Method 2: Force delete annotation:

kubectl annotate database myapp dbops.dbprovision.io/force-delete="true"
# Resource will be deleted on next reconciliation
# Note: if the resource has children, you must also confirm the cascade — see deletion-protection docs

Method 3: One-liner (spec-based only):

kubectl patch database myapp -p '{"spec":{"deletionProtection":false}}' && kubectl delete database myapp

Resource Stuck in Terminating

Check for DeletionBlocked events:

kubectl describe database myapp | grep -A5 "Events:"

Check finalizers:

kubectl get database myapp -o jsonpath='{.metadata.finalizers}'

If operator is running, disable protection:

kubectl patch database myapp -p '{"spec":{"deletionProtection":false}}'

If operator is down (emergency only):

# WARNING: Bypasses cleanup logic, may leave orphaned database objects
kubectl patch database myapp -p '{"metadata":{"finalizers":null}}' --type=merge

Namespace Stuck Deleting

Find protected resources blocking deletion:

# Spec-protected resources (Database, Instance, Grant, BackupSchedule)
kubectl get databases,databaseinstances,databasegrants,databasebackupschedules -n my-namespace \
  -o jsonpath='{range .items[?(@.spec.deletionProtection==true)]}{.kind}/{.metadata.name}{"\n"}{end}'

# Annotation-protected resources (User, Role)

• Task goal:
Copy out the whole troubleshooting text on deleting protected database resources with kubectl, word for word. These records have nothing to do with the text above.

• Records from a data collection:
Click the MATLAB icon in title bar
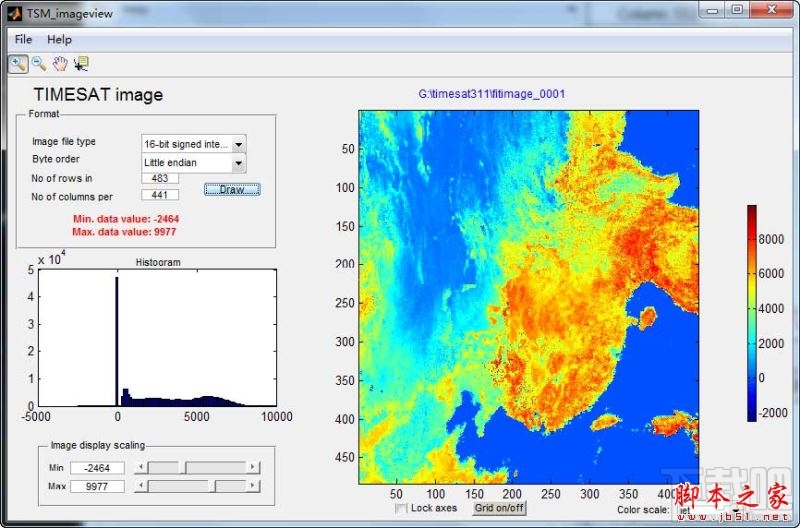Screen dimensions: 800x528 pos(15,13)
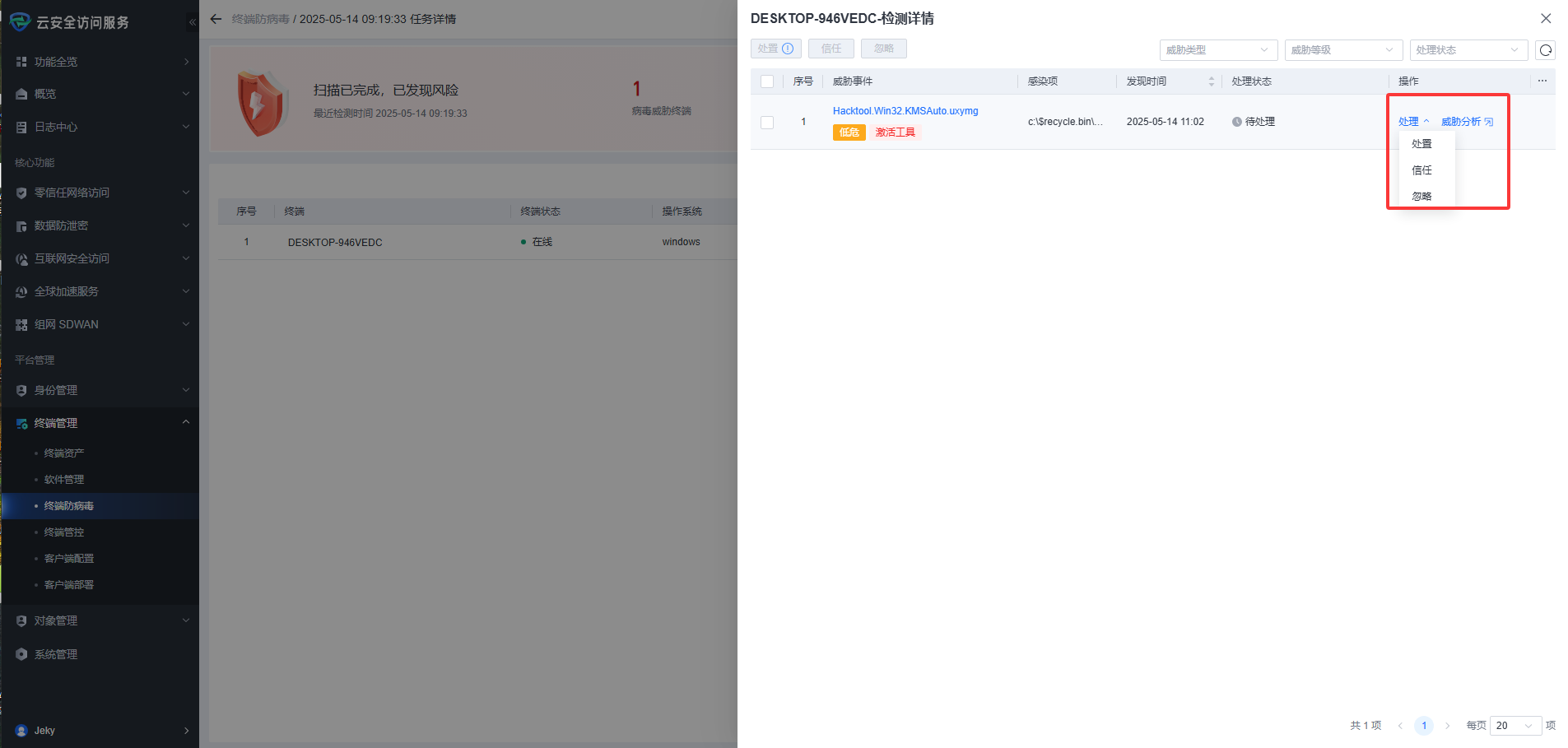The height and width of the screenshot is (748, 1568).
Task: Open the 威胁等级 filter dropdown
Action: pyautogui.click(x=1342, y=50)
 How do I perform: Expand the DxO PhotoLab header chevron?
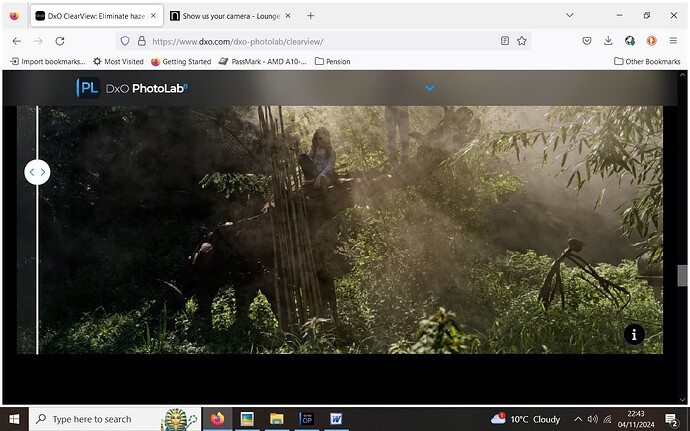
==
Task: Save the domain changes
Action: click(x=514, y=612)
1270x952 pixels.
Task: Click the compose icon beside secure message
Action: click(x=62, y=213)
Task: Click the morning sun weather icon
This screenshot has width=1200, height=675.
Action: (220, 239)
...
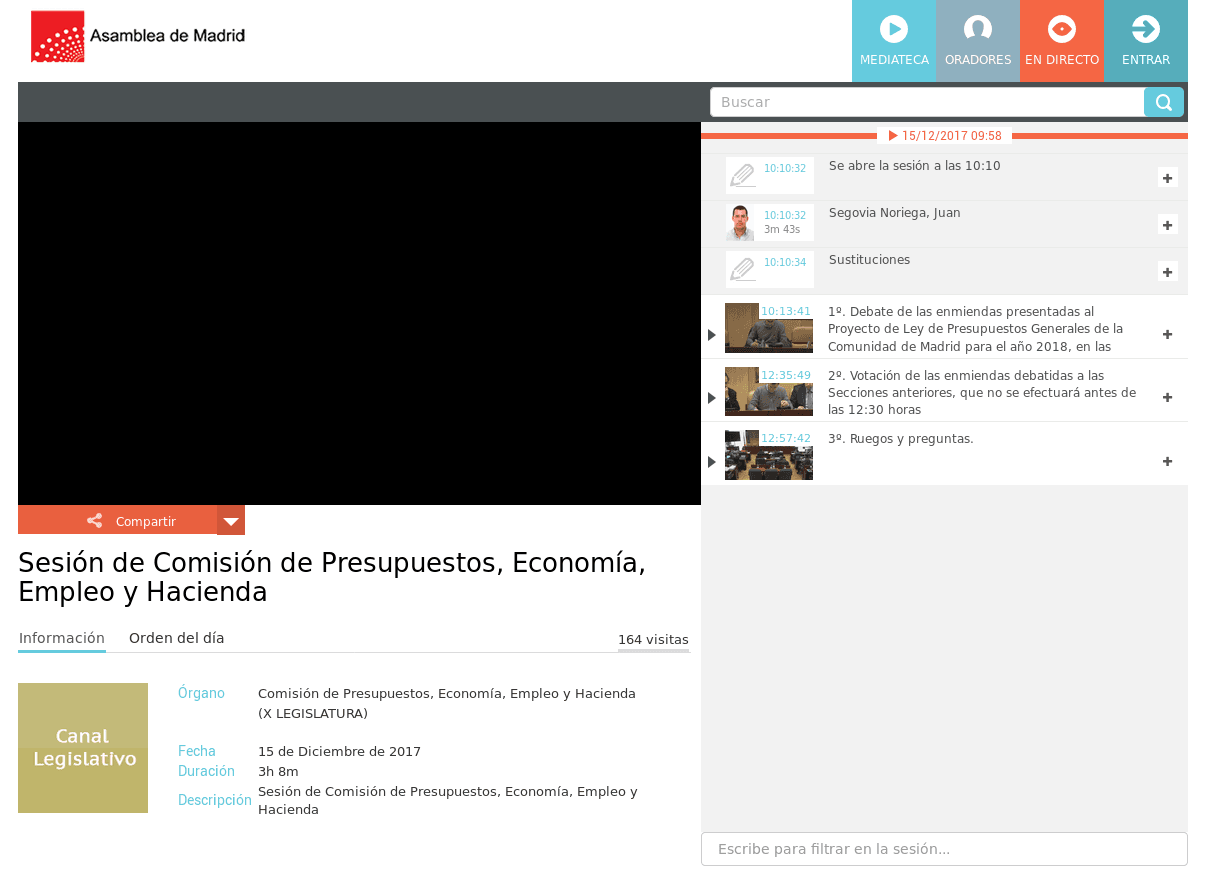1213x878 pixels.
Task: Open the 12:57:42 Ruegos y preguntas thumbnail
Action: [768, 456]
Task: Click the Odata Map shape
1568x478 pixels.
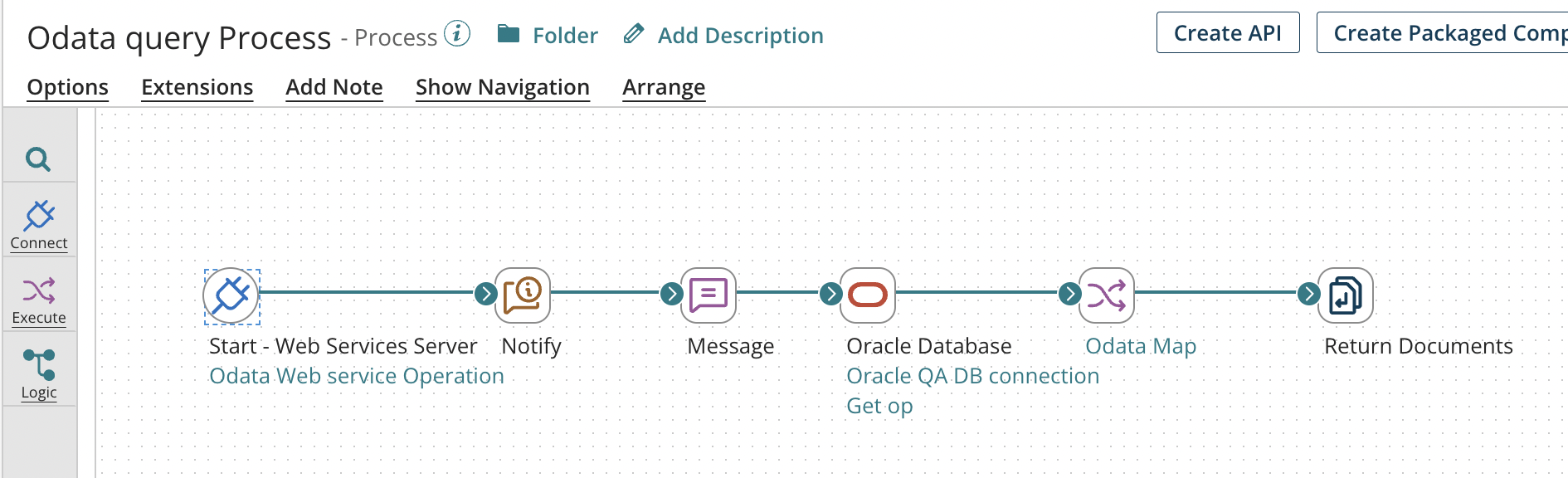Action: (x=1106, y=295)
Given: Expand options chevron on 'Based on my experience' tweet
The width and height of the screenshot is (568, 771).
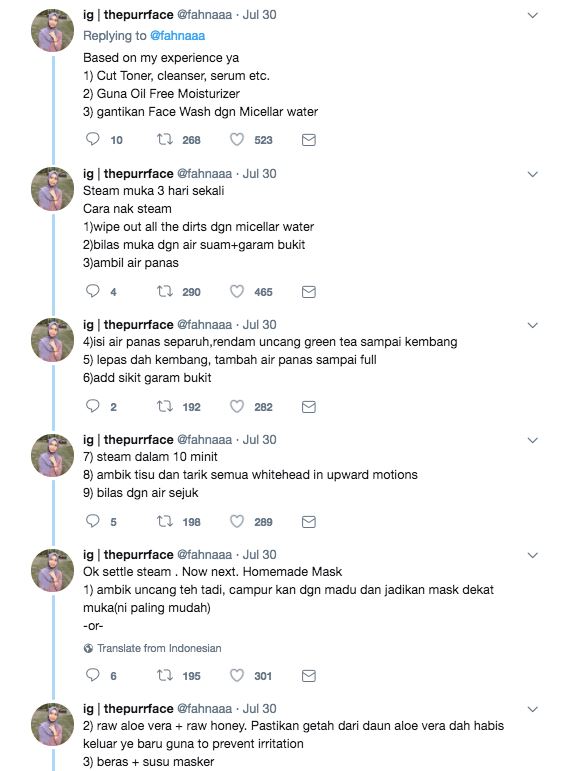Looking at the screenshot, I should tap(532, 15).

• Answer box:
Method 2: Force delete annotation:

kubectl annotate database myapp dbops.dbprovision.io/force-delete="true"
# Resource will be deleted on next reconciliation
# Note: if the resource has children, you must also confirm the cascade — see deletion-protection docs

Method 3: One-liner (spec-based only):

kubectl patch database myapp -p '{"spec":{"deletionProtection":false}}' && kubectl delete database myapp

Resource Stuck in Terminating

Check for DeletionBlocked events:

kubectl describe database myapp | grep -A5 "Events:"

Check finalizers:

kubectl get database myapp -o jsonpath='{.metadata.finalizers}'

If operator is running, disable protection:

kubectl patch database myapp -p '{"spec":{"deletionProtection":false}}'

If operator is down (emergency only):

# WARNING: Bypasses cleanup logic, may leave orphaned database objects
kubectl patch database myapp -p '{"metadata":{"finalizers":null}}' --type=merge

Namespace Stuck Deleting

Find protected resources blocking deletion:

# Spec-protected resources (Database, Instance, Grant, BackupSchedule)
kubectl get databases,databaseinstances,databasegrants,databasebackupschedules -n my-namespace \
  -o jsonpath='{range .items[?(@.spec.deletionProtection==true)]}{.kind}/{.metadata.name}{"\n"}{end}'

# Annotation-protected resources (User, Role)